Segment Start: Records for processing

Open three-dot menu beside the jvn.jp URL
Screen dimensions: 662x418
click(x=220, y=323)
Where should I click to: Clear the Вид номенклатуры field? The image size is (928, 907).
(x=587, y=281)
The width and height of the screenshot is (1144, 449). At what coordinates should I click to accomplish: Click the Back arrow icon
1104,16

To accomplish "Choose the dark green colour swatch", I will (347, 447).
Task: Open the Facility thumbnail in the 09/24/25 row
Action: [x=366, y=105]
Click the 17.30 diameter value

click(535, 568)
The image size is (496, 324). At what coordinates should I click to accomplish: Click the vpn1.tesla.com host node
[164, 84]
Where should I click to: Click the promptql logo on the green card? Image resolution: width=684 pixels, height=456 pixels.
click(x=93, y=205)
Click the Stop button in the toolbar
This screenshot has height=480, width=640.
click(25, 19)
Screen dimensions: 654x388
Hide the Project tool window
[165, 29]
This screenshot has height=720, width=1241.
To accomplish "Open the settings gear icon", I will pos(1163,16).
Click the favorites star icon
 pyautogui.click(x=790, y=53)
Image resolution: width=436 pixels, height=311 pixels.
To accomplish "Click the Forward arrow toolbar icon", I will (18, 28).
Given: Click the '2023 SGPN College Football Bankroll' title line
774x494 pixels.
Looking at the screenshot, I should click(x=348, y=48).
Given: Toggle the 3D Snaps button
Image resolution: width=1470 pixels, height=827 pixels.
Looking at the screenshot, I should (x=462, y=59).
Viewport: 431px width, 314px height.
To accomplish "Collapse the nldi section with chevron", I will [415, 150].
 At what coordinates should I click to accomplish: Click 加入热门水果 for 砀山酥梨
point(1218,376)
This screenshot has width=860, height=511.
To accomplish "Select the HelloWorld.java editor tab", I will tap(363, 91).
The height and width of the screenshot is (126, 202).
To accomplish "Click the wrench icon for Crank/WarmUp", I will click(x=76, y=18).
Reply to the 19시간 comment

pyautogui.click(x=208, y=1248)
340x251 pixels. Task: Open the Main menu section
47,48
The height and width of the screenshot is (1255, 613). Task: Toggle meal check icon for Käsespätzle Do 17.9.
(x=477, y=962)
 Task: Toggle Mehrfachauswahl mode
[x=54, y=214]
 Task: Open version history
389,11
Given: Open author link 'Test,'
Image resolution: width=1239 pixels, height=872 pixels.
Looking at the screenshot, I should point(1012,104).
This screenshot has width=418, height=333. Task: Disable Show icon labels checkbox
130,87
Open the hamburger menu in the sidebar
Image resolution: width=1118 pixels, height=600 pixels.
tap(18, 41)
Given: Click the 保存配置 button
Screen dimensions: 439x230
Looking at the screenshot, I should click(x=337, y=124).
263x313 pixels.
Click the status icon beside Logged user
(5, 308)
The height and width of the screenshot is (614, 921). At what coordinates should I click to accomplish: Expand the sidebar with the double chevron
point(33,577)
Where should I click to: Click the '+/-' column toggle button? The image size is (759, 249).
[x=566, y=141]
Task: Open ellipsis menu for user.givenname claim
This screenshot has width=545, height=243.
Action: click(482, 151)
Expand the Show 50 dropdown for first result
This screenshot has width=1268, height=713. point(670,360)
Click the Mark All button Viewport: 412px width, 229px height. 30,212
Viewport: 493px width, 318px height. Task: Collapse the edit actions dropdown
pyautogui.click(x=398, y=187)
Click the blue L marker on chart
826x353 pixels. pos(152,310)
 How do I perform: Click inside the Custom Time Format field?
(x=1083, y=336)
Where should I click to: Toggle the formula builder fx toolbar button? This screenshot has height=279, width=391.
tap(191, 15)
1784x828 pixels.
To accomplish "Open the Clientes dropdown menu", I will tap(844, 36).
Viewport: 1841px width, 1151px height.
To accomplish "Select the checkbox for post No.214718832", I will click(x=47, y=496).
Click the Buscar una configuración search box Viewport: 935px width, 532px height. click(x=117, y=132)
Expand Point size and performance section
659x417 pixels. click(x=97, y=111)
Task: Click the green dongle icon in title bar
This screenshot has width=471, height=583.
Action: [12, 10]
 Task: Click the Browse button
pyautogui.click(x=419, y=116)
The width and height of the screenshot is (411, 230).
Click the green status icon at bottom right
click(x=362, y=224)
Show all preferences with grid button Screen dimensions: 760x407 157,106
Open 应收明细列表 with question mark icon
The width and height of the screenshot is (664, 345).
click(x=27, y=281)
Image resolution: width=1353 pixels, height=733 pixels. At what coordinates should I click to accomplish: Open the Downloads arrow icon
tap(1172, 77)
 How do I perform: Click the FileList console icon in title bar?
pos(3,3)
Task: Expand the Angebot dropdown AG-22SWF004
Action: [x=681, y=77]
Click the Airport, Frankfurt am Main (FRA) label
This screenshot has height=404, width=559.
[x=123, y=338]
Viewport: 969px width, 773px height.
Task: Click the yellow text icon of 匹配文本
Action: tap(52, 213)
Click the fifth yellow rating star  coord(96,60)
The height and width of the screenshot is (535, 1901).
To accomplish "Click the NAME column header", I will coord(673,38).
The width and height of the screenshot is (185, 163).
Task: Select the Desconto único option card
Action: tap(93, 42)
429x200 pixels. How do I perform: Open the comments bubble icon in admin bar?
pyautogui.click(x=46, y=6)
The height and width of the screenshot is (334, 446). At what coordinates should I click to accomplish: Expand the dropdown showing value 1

Segment End: Records for processing

Required work:
Give all the records above again, wording unchanged.

Solution below:
Open three-dot menu beside the jvn.jp URL
Screen dimensions: 662x418
click(x=220, y=323)
Where should I click to: Clear the Вид номенклатуры field? The image size is (928, 907).
(x=587, y=281)
The width and height of the screenshot is (1144, 449). At what coordinates should I click to accomplish: Click the Back arrow icon
1104,16

To accomplish "Choose the dark green colour swatch", I will (347, 447).
Task: Open the Facility thumbnail in the 09/24/25 row
Action: [x=366, y=105]
Click the 17.30 diameter value

click(535, 568)
The image size is (496, 324). At what coordinates should I click to accomplish: Click the vpn1.tesla.com host node
[164, 84]
Where should I click to: Click the promptql logo on the green card? Image resolution: width=684 pixels, height=456 pixels.
click(x=93, y=205)
Click the Stop button in the toolbar
This screenshot has height=480, width=640.
click(25, 19)
Screen dimensions: 654x388
Hide the Project tool window
[165, 29]
This screenshot has height=720, width=1241.
To accomplish "Open the settings gear icon", I will pos(1163,16).
Click the favorites star icon
 pyautogui.click(x=790, y=53)
Image resolution: width=436 pixels, height=311 pixels.
To accomplish "Click the Forward arrow toolbar icon", I will (18, 28).
Given: Click the '2023 SGPN College Football Bankroll' title line
774x494 pixels.
Looking at the screenshot, I should click(x=348, y=48).
Given: Toggle the 3D Snaps button
Image resolution: width=1470 pixels, height=827 pixels.
Looking at the screenshot, I should (x=462, y=59).
Viewport: 431px width, 314px height.
To accomplish "Collapse the nldi section with chevron", I will [415, 150].
 At what coordinates should I click to accomplish: Click 加入热门水果 for 砀山酥梨
point(1218,376)
This screenshot has width=860, height=511.
To accomplish "Select the HelloWorld.java editor tab", I will tap(363, 91).
The height and width of the screenshot is (126, 202).
To accomplish "Click the wrench icon for Crank/WarmUp", I will click(x=76, y=18).
Reply to the 19시간 comment

pyautogui.click(x=208, y=1248)
340x251 pixels. Task: Open the Main menu section
47,48
The height and width of the screenshot is (1255, 613). Task: Toggle meal check icon for Käsespätzle Do 17.9.
(x=477, y=962)
 Task: Toggle Mehrfachauswahl mode
[x=54, y=214]
 Task: Open version history
389,11
Given: Open author link 'Test,'
Image resolution: width=1239 pixels, height=872 pixels.
Looking at the screenshot, I should point(1012,104).
This screenshot has width=418, height=333. Task: Disable Show icon labels checkbox
130,87
Open the hamburger menu in the sidebar
Image resolution: width=1118 pixels, height=600 pixels.
tap(18, 41)
Given: Click the 保存配置 button
Screen dimensions: 439x230
Looking at the screenshot, I should click(x=337, y=124).
263x313 pixels.
Click the status icon beside Logged user
(5, 308)
The height and width of the screenshot is (614, 921). At what coordinates should I click to accomplish: Expand the sidebar with the double chevron
point(33,577)
Where should I click to: Click the '+/-' column toggle button? The image size is (759, 249).
[x=566, y=141]
Task: Open ellipsis menu for user.givenname claim
This screenshot has width=545, height=243.
Action: click(482, 151)
Expand the Show 50 dropdown for first result
This screenshot has width=1268, height=713. point(670,360)
Click the Mark All button Viewport: 412px width, 229px height. 30,212
Viewport: 493px width, 318px height. Task: Collapse the edit actions dropdown
pyautogui.click(x=398, y=187)
Click the blue L marker on chart
826x353 pixels. pos(152,310)
 How do I perform: Click inside the Custom Time Format field?
(x=1083, y=336)
Where should I click to: Toggle the formula builder fx toolbar button? This screenshot has height=279, width=391.
tap(191, 15)
1784x828 pixels.
To accomplish "Open the Clientes dropdown menu", I will tap(844, 36).
Viewport: 1841px width, 1151px height.
To accomplish "Select the checkbox for post No.214718832", I will click(x=47, y=496).
Click the Buscar una configuración search box Viewport: 935px width, 532px height. click(x=117, y=132)
Expand Point size and performance section
659x417 pixels. click(x=97, y=111)
Task: Click the green dongle icon in title bar
This screenshot has width=471, height=583.
Action: [12, 10]
 Task: Click the Browse button
pyautogui.click(x=419, y=116)
The width and height of the screenshot is (411, 230).
Click the green status icon at bottom right
click(x=362, y=224)
Show all preferences with grid button Screen dimensions: 760x407 157,106
Open 应收明细列表 with question mark icon
The width and height of the screenshot is (664, 345).
click(x=27, y=281)
Image resolution: width=1353 pixels, height=733 pixels. At what coordinates should I click to accomplish: Open the Downloads arrow icon
tap(1172, 77)
 How do I perform: Click the FileList console icon in title bar?
pos(3,3)
Task: Expand the Angebot dropdown AG-22SWF004
Action: [x=681, y=77]
Click the Airport, Frankfurt am Main (FRA) label
This screenshot has height=404, width=559.
[x=123, y=338]
Viewport: 969px width, 773px height.
Task: Click the yellow text icon of 匹配文本
Action: tap(52, 213)
Click the fifth yellow rating star  coord(96,60)
The height and width of the screenshot is (535, 1901).
To accomplish "Click the NAME column header", I will coord(673,38).
The width and height of the screenshot is (185, 163).
Task: Select the Desconto único option card
Action: tap(93, 42)
429x200 pixels. How do I perform: Open the comments bubble icon in admin bar?
pyautogui.click(x=46, y=6)
The height and width of the screenshot is (334, 446). At what coordinates should I click to accomplish: Expand the dropdown showing value 1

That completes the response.